**What you should do:** Below are entries; output exactly the lines from the one with "band saw (761, 1609)" to the one with "Fabrication (718, 1672)", both included, and nothing else.

**Material for this exercise:**
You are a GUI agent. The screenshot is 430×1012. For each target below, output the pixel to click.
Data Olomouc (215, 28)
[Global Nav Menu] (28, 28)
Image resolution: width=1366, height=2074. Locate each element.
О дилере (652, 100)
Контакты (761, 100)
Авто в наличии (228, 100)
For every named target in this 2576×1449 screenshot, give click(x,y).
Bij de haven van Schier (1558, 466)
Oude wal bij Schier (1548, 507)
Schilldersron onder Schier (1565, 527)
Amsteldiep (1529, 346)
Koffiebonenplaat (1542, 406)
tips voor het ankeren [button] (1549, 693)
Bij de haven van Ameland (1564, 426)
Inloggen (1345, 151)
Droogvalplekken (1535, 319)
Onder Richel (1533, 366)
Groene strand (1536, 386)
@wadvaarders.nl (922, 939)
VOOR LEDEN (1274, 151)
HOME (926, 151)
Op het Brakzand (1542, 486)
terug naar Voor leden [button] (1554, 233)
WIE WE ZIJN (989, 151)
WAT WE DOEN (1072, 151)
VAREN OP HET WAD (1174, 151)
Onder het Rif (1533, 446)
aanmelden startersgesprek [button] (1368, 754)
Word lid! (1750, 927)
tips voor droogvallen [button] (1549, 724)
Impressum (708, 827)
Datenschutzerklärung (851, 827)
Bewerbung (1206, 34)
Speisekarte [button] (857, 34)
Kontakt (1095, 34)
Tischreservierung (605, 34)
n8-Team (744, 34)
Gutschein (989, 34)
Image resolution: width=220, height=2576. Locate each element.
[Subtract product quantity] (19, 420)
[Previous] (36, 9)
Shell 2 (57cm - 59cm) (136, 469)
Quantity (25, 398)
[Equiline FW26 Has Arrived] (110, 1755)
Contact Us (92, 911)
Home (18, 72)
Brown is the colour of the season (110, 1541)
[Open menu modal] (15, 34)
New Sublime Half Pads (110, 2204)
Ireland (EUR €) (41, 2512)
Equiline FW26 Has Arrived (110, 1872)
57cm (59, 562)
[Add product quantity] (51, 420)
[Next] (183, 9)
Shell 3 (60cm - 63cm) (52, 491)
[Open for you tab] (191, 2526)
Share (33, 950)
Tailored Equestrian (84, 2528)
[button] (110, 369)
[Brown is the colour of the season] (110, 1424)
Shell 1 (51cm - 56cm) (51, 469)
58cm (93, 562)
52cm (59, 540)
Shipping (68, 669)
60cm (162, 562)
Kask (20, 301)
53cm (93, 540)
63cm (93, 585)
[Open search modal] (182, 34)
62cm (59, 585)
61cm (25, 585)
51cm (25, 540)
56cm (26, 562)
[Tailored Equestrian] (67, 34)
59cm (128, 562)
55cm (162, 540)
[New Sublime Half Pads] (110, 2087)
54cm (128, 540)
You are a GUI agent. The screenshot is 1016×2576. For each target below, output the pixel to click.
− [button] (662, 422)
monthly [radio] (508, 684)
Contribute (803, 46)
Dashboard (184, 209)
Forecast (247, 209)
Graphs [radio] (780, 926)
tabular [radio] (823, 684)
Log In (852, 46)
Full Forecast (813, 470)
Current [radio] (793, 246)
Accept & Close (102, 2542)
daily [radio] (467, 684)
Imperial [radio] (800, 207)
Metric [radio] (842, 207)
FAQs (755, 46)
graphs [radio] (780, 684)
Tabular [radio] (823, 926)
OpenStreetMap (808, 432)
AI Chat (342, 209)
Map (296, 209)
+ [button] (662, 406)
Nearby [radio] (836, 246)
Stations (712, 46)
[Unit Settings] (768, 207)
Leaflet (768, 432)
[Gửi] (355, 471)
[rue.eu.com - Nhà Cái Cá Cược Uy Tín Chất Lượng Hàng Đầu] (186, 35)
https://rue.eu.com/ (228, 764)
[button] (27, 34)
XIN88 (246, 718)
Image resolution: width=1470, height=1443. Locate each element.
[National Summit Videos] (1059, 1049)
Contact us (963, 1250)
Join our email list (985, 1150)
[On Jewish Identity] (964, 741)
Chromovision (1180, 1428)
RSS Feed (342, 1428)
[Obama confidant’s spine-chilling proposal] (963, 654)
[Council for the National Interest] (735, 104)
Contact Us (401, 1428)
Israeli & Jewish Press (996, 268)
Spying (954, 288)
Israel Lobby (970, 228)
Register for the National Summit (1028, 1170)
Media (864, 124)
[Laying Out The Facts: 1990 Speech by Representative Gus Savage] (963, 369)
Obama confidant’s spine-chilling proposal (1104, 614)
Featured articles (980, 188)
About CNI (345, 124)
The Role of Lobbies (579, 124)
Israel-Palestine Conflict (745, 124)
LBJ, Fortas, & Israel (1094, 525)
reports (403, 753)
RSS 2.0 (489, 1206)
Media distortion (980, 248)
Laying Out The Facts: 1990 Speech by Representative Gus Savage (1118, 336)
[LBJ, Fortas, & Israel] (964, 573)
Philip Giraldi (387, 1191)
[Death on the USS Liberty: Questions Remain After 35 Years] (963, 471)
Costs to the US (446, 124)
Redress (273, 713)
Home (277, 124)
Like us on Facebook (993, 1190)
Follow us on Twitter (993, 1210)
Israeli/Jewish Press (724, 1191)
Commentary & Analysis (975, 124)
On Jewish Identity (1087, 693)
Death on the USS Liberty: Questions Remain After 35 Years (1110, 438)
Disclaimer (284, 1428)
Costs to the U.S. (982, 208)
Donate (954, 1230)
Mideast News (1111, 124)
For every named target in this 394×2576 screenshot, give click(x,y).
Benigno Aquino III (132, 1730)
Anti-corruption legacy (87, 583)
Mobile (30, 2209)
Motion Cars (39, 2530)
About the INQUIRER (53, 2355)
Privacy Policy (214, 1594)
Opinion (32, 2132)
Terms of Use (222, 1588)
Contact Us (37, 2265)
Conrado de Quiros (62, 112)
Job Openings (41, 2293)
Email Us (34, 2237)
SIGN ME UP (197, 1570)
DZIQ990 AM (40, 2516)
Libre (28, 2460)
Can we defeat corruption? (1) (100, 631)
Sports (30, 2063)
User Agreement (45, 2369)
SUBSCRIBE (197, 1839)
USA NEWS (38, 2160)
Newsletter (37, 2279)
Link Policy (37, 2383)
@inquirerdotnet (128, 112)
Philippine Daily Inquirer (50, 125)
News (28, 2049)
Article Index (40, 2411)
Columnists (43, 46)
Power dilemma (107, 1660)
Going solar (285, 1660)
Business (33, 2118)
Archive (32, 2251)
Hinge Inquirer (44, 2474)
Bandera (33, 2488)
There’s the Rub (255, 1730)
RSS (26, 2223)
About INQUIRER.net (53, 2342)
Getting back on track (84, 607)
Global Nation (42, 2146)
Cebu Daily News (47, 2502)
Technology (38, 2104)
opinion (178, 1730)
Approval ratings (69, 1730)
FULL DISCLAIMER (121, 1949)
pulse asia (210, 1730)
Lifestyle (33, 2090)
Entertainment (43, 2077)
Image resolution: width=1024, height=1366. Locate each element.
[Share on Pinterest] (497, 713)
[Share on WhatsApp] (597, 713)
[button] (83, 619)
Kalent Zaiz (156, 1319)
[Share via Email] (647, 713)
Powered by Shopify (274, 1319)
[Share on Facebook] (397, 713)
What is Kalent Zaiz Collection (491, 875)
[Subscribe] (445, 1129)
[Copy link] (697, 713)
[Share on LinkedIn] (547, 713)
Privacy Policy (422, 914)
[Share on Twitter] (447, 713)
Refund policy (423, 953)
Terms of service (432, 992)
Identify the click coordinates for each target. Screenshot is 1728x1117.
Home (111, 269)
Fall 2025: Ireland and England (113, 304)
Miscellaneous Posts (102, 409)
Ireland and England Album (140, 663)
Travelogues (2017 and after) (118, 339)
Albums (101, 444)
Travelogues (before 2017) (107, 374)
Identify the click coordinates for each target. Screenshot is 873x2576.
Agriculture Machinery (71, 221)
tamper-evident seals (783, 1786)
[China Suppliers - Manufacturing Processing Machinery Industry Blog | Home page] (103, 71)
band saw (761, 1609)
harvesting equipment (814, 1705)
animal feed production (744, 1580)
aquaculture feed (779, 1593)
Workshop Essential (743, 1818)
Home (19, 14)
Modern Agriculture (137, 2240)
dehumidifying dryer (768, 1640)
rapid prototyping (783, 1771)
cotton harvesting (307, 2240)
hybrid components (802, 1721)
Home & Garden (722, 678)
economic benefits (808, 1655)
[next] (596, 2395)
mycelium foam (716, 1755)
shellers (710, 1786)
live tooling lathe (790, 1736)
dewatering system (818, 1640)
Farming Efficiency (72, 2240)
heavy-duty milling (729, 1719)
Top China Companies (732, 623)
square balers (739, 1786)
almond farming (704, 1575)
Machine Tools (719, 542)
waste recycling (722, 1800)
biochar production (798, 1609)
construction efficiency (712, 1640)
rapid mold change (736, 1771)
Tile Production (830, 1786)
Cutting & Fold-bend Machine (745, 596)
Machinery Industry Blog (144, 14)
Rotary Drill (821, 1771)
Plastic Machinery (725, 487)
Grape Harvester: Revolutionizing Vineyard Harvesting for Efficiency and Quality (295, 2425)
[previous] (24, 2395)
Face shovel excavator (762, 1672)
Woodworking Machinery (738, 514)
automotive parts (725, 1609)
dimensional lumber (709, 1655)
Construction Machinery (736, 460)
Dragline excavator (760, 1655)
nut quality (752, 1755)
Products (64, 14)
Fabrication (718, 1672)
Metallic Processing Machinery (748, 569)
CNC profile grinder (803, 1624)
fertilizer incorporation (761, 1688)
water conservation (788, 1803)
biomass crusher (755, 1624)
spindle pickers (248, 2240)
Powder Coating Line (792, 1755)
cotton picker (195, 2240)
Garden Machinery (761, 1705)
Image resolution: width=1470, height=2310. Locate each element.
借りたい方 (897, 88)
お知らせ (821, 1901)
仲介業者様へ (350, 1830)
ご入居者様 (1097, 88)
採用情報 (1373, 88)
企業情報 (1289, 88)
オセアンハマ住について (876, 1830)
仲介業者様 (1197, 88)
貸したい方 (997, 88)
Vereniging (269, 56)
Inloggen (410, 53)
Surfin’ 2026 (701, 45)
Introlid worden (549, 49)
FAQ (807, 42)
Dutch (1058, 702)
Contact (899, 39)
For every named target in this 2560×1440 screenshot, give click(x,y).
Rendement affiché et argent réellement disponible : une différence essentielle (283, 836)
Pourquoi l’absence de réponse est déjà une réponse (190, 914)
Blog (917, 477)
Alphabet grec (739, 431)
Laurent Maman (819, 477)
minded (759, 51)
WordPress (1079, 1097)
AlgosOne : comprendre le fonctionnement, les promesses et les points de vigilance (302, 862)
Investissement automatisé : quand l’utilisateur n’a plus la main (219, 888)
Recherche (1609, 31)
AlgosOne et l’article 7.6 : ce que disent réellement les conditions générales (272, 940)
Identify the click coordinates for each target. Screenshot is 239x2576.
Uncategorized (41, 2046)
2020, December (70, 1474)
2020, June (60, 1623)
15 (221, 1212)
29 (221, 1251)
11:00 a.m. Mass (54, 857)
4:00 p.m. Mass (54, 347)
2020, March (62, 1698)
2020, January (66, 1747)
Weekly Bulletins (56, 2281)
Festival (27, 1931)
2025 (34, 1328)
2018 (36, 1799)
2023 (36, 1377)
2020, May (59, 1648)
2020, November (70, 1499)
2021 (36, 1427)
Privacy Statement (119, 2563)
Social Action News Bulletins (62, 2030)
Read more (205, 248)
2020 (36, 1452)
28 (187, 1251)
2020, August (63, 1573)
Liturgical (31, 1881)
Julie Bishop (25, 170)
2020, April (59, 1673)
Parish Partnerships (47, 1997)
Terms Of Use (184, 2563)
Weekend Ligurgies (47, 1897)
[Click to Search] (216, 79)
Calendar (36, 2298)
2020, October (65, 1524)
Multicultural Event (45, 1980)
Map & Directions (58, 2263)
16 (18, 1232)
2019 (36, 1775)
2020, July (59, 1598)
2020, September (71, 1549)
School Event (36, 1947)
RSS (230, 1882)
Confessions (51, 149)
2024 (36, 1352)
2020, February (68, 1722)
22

**Written solution:**
band saw (761, 1609)
harvesting equipment (814, 1705)
animal feed production (744, 1580)
aquaculture feed (779, 1593)
Workshop Essential (743, 1818)
Home (19, 14)
Modern Agriculture (137, 2240)
dehumidifying dryer (768, 1640)
rapid prototyping (783, 1771)
cotton harvesting (307, 2240)
hybrid components (802, 1721)
Home & Garden (722, 678)
economic benefits (808, 1655)
[next] (596, 2395)
mycelium foam (716, 1755)
shellers (710, 1786)
live tooling lathe (790, 1736)
dewatering system (818, 1640)
Farming Efficiency (72, 2240)
heavy-duty milling (729, 1719)
Top China Companies (732, 623)
square balers (739, 1786)
almond farming (704, 1575)
Machine Tools (719, 542)
waste recycling (722, 1800)
biochar production (798, 1609)
construction efficiency (712, 1640)
rapid mold change (736, 1771)
Tile Production (830, 1786)
Cutting & Fold-bend Machine (745, 596)
Machinery Industry Blog (144, 14)
Rotary Drill (821, 1771)
Plastic Machinery (725, 487)
Grape Harvester: Revolutionizing Vineyard Harvesting for Efficiency and Quality (295, 2425)
[previous] (24, 2395)
Face shovel excavator (762, 1672)
Woodworking Machinery (738, 514)
automotive parts (725, 1609)
dimensional lumber (709, 1655)
Construction Machinery (736, 460)
Dragline excavator (760, 1655)
nut quality (752, 1755)
Products (64, 14)
Fabrication (718, 1672)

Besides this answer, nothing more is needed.